Here are 10 things you need to know before you do.
So you’re thinking about buying pre sale condos here in Vancouver. There are many pros and cons of pre sale condos in Vancouver. You get the peace of mind of having something brand new, but there are also additional costs and the uncertainty of what you will end up with upon completion. You’re about to invest in a pile of dirt, buyer beware.
- You need to be aware that all pre sale condos are subject to 5% GST on top of the purchase price. This is a significant additional cost so make sure you factor it in. If you’re a first time buyer you are eligible for a rebate of 36% if it’s under $350,000. Anything from $350-450,000 will be subject to a portion of that rebate. There can also be builder closing costs upon completion. It’s important to review your contract to determine what they will be
- There is no guarantee of financing. You can get pre-approved for financing of the condo, however should your financing situation change (losing your job) before closing, you are still required to close.
- Timelines can change. Even though the developer may tell you it’s expected to be ready at a certain time, deadlines always change. It’s extremely rare to see a development actually finish ahead of time, let alone on time. Expect delays, and plan for a delay of at least a couple months.
- If you’re thinking about assigning the contract, in simpler terms selling the condo before completion, you need to know the developers restrictions. Developers can often be quite strict on this and won’t allow you to assign your contract until all the units are sold out. Sometimes you will be charged a fee for doing so, or any profit on the assignment will go straight to the developer. Marketing of the assignment can be quite restricted. Many times they will not allow it to be advertised on the MLS.
- If the market collapses before completion and the value of your pre-sale condo is worth less than you paid you are still obligated to close! This is the risk you run. Thankfully the Vancouver housing market has been increasing in value on a consistent basis so the risk there is minimal.

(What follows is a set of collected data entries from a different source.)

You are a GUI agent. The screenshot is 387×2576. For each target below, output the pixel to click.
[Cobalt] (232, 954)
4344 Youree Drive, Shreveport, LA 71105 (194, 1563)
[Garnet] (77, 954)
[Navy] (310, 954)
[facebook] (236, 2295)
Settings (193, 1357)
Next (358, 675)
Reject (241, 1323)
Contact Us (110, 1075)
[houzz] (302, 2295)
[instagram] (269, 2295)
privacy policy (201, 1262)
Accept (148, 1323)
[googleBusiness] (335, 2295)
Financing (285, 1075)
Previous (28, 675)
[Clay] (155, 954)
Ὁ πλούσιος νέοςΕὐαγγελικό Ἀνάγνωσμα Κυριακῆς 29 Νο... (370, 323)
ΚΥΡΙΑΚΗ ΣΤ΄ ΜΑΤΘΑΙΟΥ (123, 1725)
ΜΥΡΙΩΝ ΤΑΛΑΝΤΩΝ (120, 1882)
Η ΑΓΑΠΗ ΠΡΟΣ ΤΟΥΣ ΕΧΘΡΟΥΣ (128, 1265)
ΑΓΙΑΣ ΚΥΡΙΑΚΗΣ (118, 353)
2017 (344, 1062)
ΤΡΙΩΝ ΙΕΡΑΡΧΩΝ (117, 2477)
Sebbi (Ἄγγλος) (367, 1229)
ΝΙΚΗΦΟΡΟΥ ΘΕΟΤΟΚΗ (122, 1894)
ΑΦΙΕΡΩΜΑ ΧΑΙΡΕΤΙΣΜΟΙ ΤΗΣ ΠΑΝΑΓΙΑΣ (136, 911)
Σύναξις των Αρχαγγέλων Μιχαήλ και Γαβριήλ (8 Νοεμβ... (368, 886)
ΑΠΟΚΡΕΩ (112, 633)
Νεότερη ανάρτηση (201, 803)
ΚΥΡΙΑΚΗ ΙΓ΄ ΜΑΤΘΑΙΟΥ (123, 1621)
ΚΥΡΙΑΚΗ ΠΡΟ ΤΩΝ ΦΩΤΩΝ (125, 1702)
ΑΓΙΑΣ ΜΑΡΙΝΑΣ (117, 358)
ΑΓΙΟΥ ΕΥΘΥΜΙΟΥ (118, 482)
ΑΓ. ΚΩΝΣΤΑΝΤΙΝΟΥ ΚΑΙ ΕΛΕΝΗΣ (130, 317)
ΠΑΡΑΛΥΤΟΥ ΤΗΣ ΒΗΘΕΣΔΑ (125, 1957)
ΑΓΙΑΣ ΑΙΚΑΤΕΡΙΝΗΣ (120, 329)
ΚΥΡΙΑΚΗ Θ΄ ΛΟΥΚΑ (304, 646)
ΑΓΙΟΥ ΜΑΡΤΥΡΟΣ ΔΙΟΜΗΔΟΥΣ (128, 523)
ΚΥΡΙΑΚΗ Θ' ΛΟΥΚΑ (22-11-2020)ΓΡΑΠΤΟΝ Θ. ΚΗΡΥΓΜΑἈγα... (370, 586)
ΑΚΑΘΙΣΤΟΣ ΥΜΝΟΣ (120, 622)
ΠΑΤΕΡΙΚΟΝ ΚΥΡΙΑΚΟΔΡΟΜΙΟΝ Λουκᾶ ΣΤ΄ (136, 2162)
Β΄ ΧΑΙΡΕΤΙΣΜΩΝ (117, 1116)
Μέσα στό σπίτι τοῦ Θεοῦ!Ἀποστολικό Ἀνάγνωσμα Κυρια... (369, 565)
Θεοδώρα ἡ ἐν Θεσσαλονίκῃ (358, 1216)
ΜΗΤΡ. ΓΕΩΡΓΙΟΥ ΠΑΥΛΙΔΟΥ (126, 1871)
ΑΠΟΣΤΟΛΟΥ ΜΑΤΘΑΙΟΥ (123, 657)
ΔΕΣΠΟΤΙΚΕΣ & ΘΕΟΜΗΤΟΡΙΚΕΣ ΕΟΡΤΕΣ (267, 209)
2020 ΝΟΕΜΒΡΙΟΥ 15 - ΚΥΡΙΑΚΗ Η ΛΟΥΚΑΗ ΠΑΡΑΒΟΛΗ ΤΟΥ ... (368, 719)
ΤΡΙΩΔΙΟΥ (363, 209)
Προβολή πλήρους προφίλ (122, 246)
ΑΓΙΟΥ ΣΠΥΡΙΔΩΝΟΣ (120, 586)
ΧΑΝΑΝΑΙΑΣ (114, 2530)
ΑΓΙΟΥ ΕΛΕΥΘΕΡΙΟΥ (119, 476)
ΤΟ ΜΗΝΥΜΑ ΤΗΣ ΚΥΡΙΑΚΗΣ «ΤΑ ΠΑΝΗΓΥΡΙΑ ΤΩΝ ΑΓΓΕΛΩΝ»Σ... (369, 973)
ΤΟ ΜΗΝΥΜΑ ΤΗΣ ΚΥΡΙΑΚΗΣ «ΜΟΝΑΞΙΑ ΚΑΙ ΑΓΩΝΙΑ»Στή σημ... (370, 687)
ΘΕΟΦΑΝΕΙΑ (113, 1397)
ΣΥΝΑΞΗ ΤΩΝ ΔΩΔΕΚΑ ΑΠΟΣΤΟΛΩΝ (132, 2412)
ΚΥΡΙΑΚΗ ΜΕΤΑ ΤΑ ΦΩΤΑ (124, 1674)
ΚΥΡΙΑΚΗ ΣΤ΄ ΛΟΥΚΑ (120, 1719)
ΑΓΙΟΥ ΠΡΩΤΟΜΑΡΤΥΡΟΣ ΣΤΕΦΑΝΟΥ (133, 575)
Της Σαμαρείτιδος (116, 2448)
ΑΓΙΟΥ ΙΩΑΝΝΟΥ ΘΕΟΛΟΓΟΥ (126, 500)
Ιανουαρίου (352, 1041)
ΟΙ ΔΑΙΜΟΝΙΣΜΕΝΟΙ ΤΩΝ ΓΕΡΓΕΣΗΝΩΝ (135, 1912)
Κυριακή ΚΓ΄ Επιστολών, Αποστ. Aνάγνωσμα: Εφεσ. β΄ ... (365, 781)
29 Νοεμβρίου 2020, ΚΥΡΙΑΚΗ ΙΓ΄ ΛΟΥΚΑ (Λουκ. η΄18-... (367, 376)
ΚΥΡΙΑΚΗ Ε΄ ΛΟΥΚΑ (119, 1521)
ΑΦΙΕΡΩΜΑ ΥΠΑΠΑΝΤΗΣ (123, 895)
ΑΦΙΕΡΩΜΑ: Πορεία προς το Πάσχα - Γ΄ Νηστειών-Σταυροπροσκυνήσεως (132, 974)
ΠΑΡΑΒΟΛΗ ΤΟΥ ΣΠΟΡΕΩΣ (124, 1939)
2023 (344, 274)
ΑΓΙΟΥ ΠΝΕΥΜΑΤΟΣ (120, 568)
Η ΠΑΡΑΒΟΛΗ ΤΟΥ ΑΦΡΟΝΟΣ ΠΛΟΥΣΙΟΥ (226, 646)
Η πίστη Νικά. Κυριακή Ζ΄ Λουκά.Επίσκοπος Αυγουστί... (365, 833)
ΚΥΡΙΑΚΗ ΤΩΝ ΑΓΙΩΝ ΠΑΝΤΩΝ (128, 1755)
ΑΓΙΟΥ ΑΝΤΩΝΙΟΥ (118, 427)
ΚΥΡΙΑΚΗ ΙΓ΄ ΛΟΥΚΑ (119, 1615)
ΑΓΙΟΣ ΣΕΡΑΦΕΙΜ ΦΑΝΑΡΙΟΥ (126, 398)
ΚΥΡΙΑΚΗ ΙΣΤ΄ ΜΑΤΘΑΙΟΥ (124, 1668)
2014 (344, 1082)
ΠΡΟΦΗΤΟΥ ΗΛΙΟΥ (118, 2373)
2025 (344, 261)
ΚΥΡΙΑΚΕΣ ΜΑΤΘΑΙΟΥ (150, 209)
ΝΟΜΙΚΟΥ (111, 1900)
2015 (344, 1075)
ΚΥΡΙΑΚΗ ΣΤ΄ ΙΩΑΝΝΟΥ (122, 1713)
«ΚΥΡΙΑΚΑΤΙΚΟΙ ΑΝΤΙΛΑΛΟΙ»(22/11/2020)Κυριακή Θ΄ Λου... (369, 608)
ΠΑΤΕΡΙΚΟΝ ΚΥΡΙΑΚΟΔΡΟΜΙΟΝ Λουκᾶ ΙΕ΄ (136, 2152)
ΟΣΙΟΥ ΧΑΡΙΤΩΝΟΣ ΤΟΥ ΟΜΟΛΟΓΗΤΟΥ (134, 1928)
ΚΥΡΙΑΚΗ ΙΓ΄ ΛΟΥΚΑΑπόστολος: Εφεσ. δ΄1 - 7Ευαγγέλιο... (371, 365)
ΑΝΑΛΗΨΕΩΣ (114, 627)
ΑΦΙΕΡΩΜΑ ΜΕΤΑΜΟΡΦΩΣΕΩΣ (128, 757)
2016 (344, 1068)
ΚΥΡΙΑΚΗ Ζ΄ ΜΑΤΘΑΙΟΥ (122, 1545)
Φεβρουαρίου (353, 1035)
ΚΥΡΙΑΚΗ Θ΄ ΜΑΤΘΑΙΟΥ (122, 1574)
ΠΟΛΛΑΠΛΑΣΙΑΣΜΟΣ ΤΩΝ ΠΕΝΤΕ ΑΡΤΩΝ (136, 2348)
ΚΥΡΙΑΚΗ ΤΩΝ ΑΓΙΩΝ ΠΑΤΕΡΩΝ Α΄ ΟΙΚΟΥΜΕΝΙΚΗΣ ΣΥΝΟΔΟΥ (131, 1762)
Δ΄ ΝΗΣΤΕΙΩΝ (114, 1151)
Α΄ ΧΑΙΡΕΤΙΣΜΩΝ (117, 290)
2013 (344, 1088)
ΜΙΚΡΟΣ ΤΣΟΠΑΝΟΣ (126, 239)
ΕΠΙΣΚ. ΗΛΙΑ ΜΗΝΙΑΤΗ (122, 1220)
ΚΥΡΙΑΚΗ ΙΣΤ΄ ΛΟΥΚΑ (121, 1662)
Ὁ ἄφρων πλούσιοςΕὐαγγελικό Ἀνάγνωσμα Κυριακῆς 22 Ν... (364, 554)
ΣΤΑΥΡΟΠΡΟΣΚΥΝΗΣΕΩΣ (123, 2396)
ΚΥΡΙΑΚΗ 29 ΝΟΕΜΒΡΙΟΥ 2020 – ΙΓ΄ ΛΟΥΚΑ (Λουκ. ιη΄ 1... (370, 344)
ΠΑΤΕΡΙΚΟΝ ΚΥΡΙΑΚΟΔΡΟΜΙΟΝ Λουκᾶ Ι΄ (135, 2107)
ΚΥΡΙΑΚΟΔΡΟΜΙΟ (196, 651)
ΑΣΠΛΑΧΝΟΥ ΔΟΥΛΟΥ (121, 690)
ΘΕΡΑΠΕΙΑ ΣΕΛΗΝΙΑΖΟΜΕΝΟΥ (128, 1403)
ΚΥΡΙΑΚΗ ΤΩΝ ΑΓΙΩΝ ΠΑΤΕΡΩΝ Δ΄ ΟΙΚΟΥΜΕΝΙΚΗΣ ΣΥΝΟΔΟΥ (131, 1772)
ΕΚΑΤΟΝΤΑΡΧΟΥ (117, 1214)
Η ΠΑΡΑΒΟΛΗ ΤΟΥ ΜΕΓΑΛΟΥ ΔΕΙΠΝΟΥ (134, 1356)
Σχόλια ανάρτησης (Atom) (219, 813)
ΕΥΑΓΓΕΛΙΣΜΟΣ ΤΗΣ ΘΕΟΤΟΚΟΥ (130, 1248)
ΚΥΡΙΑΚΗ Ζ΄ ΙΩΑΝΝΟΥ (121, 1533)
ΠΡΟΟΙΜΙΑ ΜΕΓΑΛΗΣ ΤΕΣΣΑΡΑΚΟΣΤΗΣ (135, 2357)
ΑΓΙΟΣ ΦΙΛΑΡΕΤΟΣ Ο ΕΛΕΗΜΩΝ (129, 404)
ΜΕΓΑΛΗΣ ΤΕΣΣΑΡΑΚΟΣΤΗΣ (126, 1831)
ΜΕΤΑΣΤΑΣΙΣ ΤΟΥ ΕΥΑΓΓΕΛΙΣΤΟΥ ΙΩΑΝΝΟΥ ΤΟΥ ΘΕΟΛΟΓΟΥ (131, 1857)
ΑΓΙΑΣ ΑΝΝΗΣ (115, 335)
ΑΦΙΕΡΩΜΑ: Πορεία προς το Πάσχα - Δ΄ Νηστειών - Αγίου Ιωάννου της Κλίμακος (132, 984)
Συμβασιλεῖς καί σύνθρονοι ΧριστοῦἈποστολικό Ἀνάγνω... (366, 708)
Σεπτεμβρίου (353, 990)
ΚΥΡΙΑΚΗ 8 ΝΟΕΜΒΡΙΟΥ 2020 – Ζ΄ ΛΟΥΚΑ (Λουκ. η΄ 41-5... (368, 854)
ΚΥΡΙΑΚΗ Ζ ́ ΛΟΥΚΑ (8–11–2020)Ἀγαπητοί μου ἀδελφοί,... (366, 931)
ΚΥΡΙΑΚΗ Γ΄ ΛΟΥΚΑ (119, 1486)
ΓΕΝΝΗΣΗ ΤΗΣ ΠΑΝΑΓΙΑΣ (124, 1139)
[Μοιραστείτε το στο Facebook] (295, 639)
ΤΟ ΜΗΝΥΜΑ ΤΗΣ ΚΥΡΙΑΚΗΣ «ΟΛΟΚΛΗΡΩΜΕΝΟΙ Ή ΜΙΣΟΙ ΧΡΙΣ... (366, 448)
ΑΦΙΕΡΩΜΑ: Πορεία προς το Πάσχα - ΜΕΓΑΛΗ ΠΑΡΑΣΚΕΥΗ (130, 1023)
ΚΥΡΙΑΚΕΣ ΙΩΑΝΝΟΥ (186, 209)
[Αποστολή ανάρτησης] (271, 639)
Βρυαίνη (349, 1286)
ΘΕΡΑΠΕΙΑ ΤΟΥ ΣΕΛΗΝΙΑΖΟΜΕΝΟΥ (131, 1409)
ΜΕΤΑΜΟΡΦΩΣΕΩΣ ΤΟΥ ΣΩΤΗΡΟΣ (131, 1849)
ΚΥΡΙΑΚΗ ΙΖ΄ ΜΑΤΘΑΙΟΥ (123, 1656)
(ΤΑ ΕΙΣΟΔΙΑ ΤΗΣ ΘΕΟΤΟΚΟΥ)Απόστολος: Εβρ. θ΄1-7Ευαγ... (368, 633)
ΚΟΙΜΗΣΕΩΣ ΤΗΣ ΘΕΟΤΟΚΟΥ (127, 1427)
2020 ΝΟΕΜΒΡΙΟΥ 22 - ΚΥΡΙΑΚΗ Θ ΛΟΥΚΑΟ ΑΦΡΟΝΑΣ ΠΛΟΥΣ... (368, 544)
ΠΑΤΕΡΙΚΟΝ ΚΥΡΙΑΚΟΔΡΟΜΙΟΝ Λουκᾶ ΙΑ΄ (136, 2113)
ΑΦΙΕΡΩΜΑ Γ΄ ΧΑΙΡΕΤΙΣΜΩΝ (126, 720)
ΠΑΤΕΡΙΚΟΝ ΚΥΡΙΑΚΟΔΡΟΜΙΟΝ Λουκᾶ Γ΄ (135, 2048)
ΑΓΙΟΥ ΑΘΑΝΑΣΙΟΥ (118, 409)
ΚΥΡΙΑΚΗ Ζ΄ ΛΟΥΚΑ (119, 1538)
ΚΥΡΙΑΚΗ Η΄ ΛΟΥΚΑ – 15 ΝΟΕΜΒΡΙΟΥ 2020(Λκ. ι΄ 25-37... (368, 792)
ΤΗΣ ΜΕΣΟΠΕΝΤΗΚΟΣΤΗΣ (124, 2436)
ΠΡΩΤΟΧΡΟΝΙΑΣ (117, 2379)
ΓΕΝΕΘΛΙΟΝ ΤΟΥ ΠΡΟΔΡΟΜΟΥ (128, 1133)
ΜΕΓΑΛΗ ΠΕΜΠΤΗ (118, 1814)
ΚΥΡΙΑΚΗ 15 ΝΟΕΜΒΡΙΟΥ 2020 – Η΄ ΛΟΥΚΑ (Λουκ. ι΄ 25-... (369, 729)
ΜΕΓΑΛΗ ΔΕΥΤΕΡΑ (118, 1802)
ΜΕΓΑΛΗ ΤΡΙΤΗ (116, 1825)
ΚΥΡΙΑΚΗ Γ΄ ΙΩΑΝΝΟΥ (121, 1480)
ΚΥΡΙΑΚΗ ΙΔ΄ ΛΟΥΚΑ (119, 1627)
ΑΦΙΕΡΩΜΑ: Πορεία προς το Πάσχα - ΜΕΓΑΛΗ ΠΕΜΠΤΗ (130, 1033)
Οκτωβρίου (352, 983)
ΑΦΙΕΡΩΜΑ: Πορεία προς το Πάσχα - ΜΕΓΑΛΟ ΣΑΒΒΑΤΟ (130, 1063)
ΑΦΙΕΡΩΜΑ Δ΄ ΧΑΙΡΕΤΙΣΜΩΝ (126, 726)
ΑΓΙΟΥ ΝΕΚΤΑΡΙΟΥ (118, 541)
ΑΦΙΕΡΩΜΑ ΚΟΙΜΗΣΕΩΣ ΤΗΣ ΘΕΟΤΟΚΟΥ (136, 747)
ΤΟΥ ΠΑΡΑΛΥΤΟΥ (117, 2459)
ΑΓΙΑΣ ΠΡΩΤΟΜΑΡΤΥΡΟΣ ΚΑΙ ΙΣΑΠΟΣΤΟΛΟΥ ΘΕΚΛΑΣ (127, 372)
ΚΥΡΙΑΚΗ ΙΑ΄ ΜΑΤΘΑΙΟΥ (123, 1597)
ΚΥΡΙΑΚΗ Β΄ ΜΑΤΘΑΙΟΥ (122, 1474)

- The size of the condo unit can change. The finished unit can end up being smaller than originally agreed upon. The developer has an obligation to complete the project to be as precise as possible, they are allowed to have a 97% accuracy. In other words if they sell you 600 square feet they can legally build you 582 square feet. Building plans can change and buyers have to be ok with that. They could tell you the communal pool will be built on the roof and things could change and it ends up in the lobby.
- When buying directly from the developer there are no restrictions. This is why many investors love pre-sales. This holds up even if rental or pet restrictions are created when the strata corporation is formed. Important to note, once you sell your unit the new owner will then be subject to the current strata restrictions and not the restriction free privileges you had when you bought brand new off the developer.
- You get a 7 day due diligence period. This means once the contract is signed you get 7 days to decide if you really want to go ahead, to get financing in place and any other things you may need to review. I highly suggest you have a lawyer look over the entire contract during this time.
- You might be able to secure additional parking and or storage during pre-sale. Developers will often sell additional parking and storage during pre-sales. In Vancouver, parking spaces are becoming more and more of a premium. If you can secure 2 it’s probably worth it.
- Know what the payment structure for the building is. New developments have a different payment structure than your normal purchase. For example, the developer will usually ask for 1% of the purchase upon signing the contract. Another 9% is charged after the 7 day due diligence. Generally an additional 5-10% is required several months later.
Important side note: There is no deal if you buy directly from the developer. Despite popular belief, the builder has budgeted that he will be paying both Realtor commissions so should you decide to buy direct, any savings would go straight to the developer and not you. You can and should try to negotiate any desired finishings. This is where a Realtor’s experience will be beneficial. The developer’s Realtor has zero fiduciary duty to look out for your best interests, they are working for the developer.